Their forecast has been based on what they see as the inability of many companies to increase production due to the ongoing economic impacts of the coronavirus disease (COVID-19) pandemic, which would mean a balance in supply and demand, according to Al Arabiya.
The funds’ outlook on future trends of crude prices has changed from their prediction of declines last year as a result of global lockdowns, a forecast that led to gains of about 26.8 percent, revealed eVestment data.
Brent crude prices have risen by around 59 percent since the beginning of November on the back of the discovery of COVID-19 vaccines, last week almost hitting pre-pandemic levels of $60 per barrel.
David Tawil, co-founder of the Maglan Capital hedge fund, said that crude prices would recover quickly as the world vaccination program and a return to international travel picked up speed, hitting between $70 and $80 per barrel by the end of the year.
“(Oil) demand will recover across the board, led by Asia-Pacific and North America,” Reuters reported, citing a recent research note by Fitch Solutions.

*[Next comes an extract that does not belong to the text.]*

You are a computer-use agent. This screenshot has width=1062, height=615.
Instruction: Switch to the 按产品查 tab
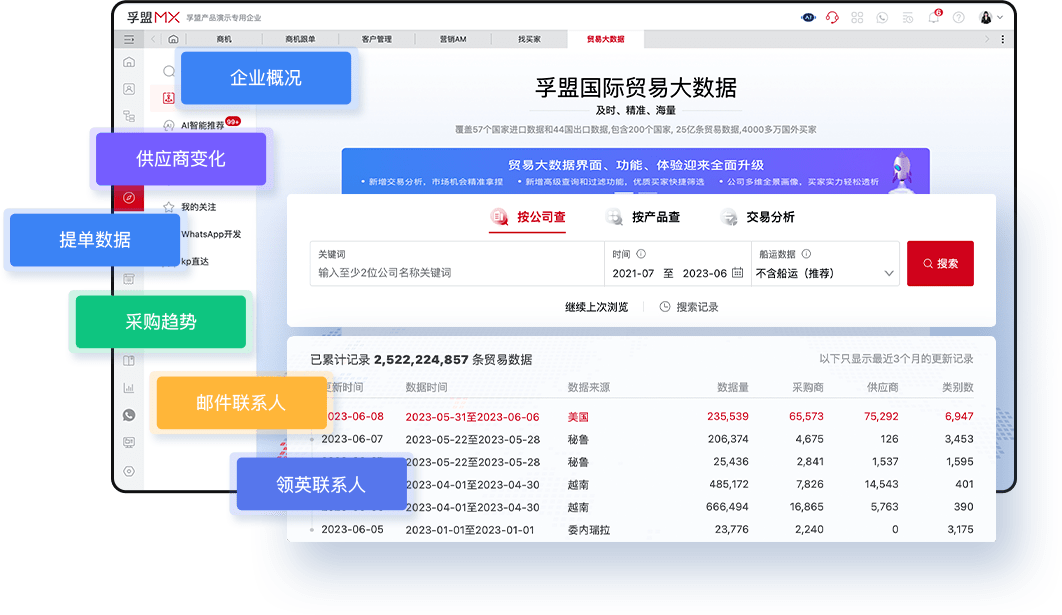(x=655, y=217)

Oil prices derive their upward momentum from supply reduction in the market. Global crude and condensate production volume decreased around 8 percent in December compared to February, just before the COVID-19 outbreak started take hold around the world, according to Rystad Energy data.
Meanwhile, hedge funds increased their holdings in major US oil companies such as Exxon Mobil, ConocoPhillips, and Chevron Corp., said Al Arabiya.